Tribunal Administratif de Dijon — Décision N° TA21-2403626

jeudi 25 septembre 2025

JuridictionTribunal Administratif de Dijon
SectionTribunal Administratif de Dijon
N° DossierTA21-2403626
TypeDécision
RecoursExcès de pouvoir
PublicationC
Formation1ère chambre
Avocat requérantSCP CLEMANG ET ASSOCIES

Résumé IA

Le Tribunal Administratif de Dijon a rejeté la requête de Mme C, ressortissante marocaine, qui demandait l’annulation de la décision implicite de refus de titre de séjour opposée par le préfet de Saône-et-Loire. La requérante invoquait notamment un défaut de motivation, une méconnaissance de l’article 8 de la Convention européenne des droits de l’homme et de l’article 3-1 de la Convention internationale des droits de l’enfant.
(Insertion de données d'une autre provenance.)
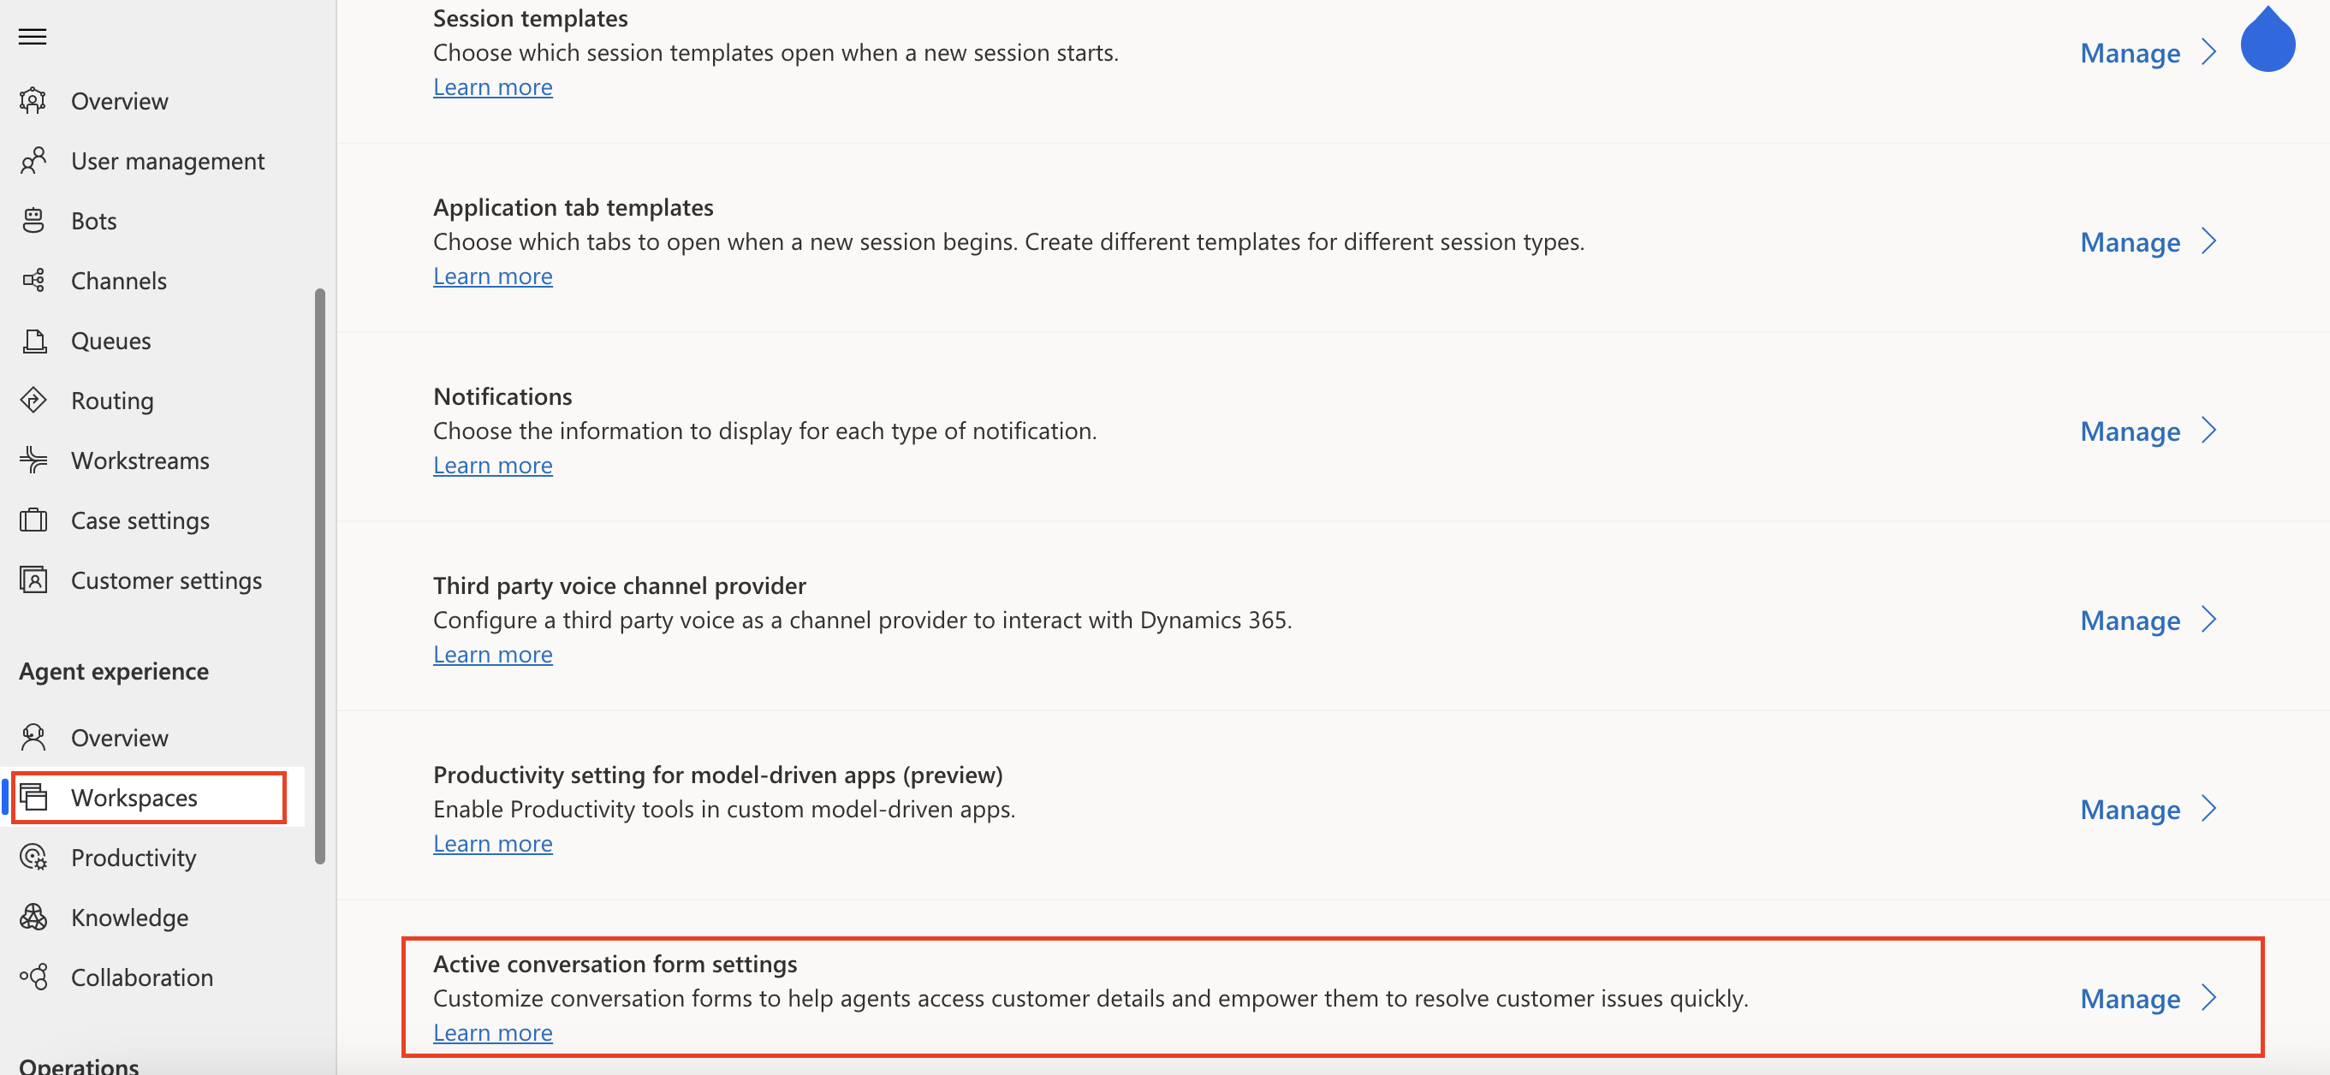
Task: Click chevron for Active conversation form settings
Action: point(2209,998)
Le tribunal a considéré que la décision implicite n’était pas illégale du seul fait de son absence de motivation, et que les moyens tirés de la vie privée et familiale ainsi que de l’intérêt supérieur de l’enfant n’étaient pas fondés. La solution retenue s’appuie sur les dispositions du code de l’entrée et du séjour des étrangers et du droit d’asile, du code des relations entre le public et l’administration, ainsi que sur les stipulations des conventions internationales applicables.

Texte intégral

Vu la procédure suivante :

Par une requête et un mémoire, enregistrés les 24 octobre 2024 et 15 avril 2025,

Mme B A épouse C, représentée par Me Clemang, demande au tribunal :

1°) d'annuler la décision implicite par laquelle le préfet de Saône-et-Loire a refusé de lui délivrer un titre de séjour ;

2°) d'enjoindre au préfet de Saône-et-Loire de reprendre l'instruction de sa demande de titre de séjour dans un délai de quinze jours à compter de la notification du jugement à intervenir ;

3°) de mettre à la charge de l'État la somme de 1 500 euros sur le fondement des dispositions de l'article L. 761-1 du code de justice administrative.

Elle soutient que :

- la décision attaquée est insuffisamment motivée et méconnaît les dispositions de l'article L. 232-4 du code des relations entre le public et l'administration dès lors que sa demande de communication des motifs du refus implicite de titre de séjour qui lui a été opposé est restée sans réponse ;

- cette décision méconnaît les stipulations de l'article 8 de la convention européenne de sauvegarde des droits de l'homme et des libertés fondamentales ;

- elle méconnaît les stipulations de l'article 3-1 de la convention internationale relative aux droits de l'enfant ;

- elle est entachée d'une erreur manifeste d'appréciation.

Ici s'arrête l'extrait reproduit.